Covington Board School
After nearly ten years of indecision and delays, Covington Board School commenced on 6 November 1876, 140 years ago. The school was opened as a response to the 1870 Forster Education Act with the express purpose of educating the rural poor. The rector, the Rev. Robert Lancaster Watson (previously headmaster of Kimbolton School) was instrumental in getting a schoolroom built for the children of Covington and he was a very proactive Chairman of the Board right up until his death in 1892. In 1902, due to Government frustration with the generally inadequate standard of rural schools, Covington Board School joined all other elementary schools in being taken over by the newly formed LEAs, in this instance Huntingdonshire Education Committee. The school was then renamed Covington Council School and was governed by 'managers' instead of a 'board'. Ultimate decisions were taken by the Committee. After a 'near miss' in February 1905, the school closed on 6 August 1920 with only four children on roll. The closure was on condition that the school would reopen whenever the number of pupils in the village made it viable, and this was the case during WW2, numbers of village children being augmented by an influx of evacuees. The school closed for good on 30 April 1943.

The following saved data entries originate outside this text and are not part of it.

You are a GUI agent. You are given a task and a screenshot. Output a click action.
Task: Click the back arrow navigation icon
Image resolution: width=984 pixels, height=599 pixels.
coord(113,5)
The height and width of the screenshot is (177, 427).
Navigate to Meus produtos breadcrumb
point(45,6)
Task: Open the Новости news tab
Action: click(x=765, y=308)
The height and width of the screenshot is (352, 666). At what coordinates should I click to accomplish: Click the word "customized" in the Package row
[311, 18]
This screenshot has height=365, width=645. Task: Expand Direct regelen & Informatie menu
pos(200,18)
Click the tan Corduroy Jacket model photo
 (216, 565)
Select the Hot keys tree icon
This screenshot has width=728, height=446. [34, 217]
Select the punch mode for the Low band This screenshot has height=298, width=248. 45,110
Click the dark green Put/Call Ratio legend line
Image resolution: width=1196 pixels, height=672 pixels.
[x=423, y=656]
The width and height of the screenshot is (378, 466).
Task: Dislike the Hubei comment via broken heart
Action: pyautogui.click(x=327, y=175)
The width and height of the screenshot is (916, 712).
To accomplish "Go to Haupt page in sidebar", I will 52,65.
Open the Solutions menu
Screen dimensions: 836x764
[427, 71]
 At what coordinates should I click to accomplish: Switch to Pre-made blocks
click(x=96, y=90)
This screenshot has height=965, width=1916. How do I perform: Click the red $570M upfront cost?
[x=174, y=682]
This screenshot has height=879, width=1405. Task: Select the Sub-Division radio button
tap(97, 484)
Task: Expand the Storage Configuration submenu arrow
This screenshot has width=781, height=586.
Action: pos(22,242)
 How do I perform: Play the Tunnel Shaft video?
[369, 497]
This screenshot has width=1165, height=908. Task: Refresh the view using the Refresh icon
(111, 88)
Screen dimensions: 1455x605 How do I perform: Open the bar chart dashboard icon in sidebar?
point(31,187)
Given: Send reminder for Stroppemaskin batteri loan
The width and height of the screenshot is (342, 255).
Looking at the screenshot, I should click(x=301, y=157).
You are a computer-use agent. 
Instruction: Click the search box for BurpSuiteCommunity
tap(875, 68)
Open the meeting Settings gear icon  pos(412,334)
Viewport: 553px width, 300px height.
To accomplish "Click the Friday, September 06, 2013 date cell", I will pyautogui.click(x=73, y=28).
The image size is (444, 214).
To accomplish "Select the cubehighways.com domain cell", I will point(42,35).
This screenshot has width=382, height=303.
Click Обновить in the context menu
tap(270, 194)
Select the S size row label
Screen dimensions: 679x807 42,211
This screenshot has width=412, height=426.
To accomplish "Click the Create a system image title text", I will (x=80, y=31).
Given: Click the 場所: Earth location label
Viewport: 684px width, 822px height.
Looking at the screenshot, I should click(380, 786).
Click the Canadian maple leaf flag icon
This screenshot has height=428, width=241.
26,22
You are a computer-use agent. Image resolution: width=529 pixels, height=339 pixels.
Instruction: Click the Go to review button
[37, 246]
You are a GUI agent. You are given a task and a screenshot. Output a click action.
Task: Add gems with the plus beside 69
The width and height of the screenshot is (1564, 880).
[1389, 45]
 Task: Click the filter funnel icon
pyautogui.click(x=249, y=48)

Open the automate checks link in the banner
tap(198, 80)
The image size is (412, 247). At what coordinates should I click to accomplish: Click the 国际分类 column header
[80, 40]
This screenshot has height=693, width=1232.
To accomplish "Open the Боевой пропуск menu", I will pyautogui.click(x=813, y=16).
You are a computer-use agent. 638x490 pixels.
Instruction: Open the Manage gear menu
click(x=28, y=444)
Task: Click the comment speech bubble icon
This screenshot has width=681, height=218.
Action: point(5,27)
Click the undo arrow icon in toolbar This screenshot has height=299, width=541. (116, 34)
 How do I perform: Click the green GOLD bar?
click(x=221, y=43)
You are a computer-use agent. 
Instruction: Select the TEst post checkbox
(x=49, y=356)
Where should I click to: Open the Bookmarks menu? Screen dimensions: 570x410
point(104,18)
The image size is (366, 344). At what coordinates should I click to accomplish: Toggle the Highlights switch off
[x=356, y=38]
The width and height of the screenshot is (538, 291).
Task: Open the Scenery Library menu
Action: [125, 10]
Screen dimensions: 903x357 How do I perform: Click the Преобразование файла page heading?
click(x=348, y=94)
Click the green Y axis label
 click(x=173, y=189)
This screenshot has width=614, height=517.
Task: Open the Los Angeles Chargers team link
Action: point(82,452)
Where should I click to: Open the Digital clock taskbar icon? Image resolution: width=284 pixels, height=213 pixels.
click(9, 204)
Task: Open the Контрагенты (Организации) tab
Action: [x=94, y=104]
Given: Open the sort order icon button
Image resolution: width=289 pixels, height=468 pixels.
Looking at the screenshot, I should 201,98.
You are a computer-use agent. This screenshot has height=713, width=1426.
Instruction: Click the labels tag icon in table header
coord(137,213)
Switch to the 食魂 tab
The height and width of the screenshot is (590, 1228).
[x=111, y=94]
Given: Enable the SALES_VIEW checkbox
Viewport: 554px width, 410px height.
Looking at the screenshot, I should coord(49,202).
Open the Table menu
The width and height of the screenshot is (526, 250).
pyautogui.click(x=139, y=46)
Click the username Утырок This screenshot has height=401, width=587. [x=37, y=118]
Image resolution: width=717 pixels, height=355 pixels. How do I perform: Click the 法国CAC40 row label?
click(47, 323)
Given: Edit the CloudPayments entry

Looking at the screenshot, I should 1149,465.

And what of Covington School today? It has a new lease of life as the centre of village activities - not just for children but for the whole community. It was the village community that came together in the 1990s to renovate, extend and adapt the building to be a meeting place, a place for celebrations, fund-raising and entertainment, and somewhere for people to learn new skills or share old ones - just as in the Rev. Watson's time 140 years ago.